### WORK ORDER
Below is a listing. Gather each line of it that contains "Prediction".

### SUPPLIED RECORDS
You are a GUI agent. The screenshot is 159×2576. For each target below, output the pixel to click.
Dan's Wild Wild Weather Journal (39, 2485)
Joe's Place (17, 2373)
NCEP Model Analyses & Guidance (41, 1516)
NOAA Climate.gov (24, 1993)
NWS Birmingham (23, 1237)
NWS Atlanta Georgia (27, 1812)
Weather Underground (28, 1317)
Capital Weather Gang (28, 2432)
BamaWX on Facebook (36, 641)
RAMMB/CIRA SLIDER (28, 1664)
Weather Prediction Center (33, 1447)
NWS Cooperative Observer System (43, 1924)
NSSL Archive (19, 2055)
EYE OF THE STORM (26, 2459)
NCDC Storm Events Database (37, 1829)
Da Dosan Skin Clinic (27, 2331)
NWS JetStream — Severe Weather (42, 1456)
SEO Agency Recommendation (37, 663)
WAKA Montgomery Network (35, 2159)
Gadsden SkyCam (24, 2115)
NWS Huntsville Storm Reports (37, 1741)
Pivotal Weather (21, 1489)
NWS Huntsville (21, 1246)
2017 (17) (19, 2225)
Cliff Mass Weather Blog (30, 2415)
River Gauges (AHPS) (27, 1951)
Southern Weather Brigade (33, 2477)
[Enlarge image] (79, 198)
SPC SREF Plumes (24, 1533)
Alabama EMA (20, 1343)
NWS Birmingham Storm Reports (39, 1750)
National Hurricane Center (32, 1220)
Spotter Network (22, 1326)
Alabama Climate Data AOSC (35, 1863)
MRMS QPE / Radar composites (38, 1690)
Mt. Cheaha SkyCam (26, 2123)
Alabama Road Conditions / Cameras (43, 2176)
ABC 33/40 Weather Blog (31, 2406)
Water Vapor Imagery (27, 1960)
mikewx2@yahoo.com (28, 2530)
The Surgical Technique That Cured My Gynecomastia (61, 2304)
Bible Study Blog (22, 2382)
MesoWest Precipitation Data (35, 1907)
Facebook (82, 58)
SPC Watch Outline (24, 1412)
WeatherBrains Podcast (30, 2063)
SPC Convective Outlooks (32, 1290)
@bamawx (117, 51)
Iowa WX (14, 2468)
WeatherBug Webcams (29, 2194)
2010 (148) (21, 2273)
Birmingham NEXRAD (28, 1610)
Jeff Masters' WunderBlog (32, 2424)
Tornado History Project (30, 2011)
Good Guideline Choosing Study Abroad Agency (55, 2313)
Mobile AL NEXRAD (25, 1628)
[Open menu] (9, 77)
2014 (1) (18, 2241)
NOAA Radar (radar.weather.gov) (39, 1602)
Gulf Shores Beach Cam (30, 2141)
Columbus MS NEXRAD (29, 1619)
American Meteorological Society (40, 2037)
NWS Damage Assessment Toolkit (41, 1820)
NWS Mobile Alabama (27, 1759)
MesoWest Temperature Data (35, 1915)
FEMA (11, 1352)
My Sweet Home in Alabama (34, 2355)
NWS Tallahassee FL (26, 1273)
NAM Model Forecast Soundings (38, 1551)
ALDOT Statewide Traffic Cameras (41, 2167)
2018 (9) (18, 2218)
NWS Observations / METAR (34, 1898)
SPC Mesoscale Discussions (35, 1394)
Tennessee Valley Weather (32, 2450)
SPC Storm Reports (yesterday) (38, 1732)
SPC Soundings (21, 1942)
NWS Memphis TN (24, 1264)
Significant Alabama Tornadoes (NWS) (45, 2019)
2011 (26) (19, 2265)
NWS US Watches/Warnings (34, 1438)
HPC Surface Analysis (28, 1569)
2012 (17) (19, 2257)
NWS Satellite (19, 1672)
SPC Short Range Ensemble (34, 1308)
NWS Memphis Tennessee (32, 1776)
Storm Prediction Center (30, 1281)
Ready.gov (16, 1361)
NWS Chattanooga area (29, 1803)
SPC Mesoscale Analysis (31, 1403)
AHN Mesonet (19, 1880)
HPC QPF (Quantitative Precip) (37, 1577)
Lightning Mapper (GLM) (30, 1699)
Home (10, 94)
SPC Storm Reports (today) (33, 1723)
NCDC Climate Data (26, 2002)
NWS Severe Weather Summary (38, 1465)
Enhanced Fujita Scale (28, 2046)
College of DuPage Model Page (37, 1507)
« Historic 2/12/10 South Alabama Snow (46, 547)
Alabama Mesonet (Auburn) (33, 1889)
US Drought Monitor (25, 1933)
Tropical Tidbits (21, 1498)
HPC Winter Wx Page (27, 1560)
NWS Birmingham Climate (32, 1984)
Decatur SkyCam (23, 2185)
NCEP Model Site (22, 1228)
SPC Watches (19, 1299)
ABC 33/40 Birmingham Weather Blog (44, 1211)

### EXERCISE RESPONSE
Weather Prediction Center (33, 1447)
Storm Prediction Center (30, 1281)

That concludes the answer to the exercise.